The problems continued to hamper the bureau after the attacks as well: To transmit photographs of the 19 Sept. 11 hijackers and other suspects to field offices, headquarters had to fax copies or send compact discs by mail, because the system would not allow them to e-mail a photo securely.

Can you imagine this? What could the actual conversations between the White House, the FBI and FBI field offices all over the country and the world have been during all this:

White House: We have the names and photographs of all 19 9/11 hijackers.

FBI: Whoa! Awesome! Email them to me. Oh wait. Never mind. Errrr… Errr…. FedEx them to me!

[the next day]

FBI agent1: I got them! Can I use your computer to open up these very important documents?

FBI agent2: Sorry, I’m in the middle of something here, try the other side of the floor.

FBI agen1: Hey can I use your computer to open up these very important documents?

FBI agent3: Sure thing. Oh wait, is that one of them fan-cay CD-ROMs? Never seen one of those before. All I got is a 5.25″ floppy drive. Each disk holds 1.2MB!

FBI agent1: [punches self in the face]

Now, of course that isn’t what actually happened, but can you imagine the calamity it would cause if you couldn’t securely email things as simple as digital photos and have to find a terminal to open said terminals once they made it, via hand delivery, to you? So, the FBI went about trying to upgrade their system. The same system where they couldn’t do a two-word search, like, say “Osama+bin+Laden” oh wait, that’s three words, forget that too. That same search via Google turns up 28M hits. Yes, most are probably useless, but jeez, it took 0.09 seconds to come up with that result.

So the FBI hired Science Applications International Corp. (SAIC) to do the $170M job. And after many months, in 2003, it was finally ready to be looked at by Zalmai Azmi, then an advisor to Director Robert Mueller and currently the technology chief of the FBI. And it was bad. Azmi had Aerospace Corp. have a look at it and see if it could be saved.

After the disappointing preview of VCF in late 2003 by Azmi, who was then an adviser to Mueller tasked with reviewing the system, the FBI scrambled to rescue the project. The Aerospace Corp., a federally funded research-and-development firm in El Segundo, Calif., was hired for $2 million in June 2004 to review the program and come up with a “corrective action plan.”

The conclusion: SAIC had so badly bungled the project that it should be abandoned.

In a 318-page report, completed in January 2005 and obtained by The Post under the Freedom of Information Act, Aerospace said the SAIC software was incomplete, inadequate and so poorly designed that it would be essentially unusable under real-world conditions. Even in rudimentary tests, the system did not comply with basic requirements, the report said. It did not include network-management or archiving systems — a failing that would put crucial law enforcement and national security data at risk, according to the report.

“From the documents that define the system at the highest level, down through the software design and into the source code itself, Aerospace discovered evidence of incompleteness, lack of follow-through, failure to optimize and missing documentation,” the report said.

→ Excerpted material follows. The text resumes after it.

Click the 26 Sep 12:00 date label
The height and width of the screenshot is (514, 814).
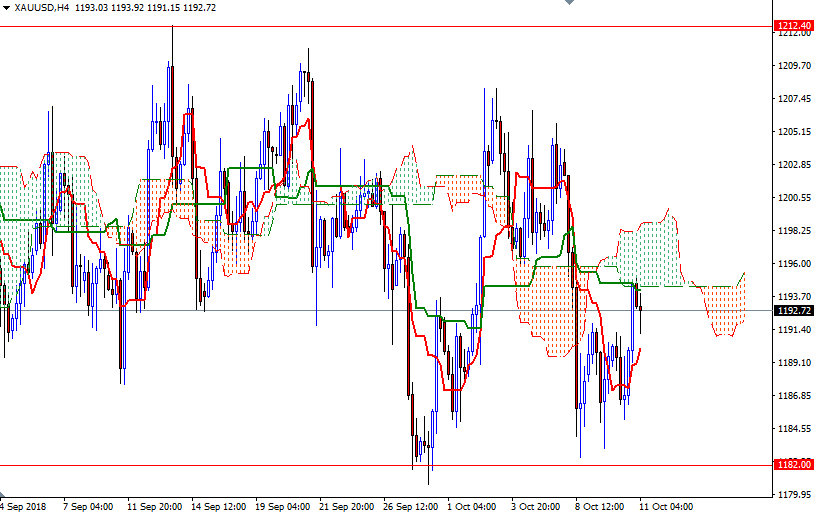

I can still hear the echo of the jaws hitting the plush red-leather topped tables within executive offices inside the Hoover Building in downtown D.C. If you listen closely, you can hear them too.

So where in the hell does that leave the FBI now? Well, with new computers [yay!] but no new system. With the death of Trilogy [the name of the SAIC system], the FBI commissioned Lockheed Martin Corp. to create a new system by 2009. The new system, Sentinel, will cost $425M.

2009. That’s two full election cycles of false terror alerts.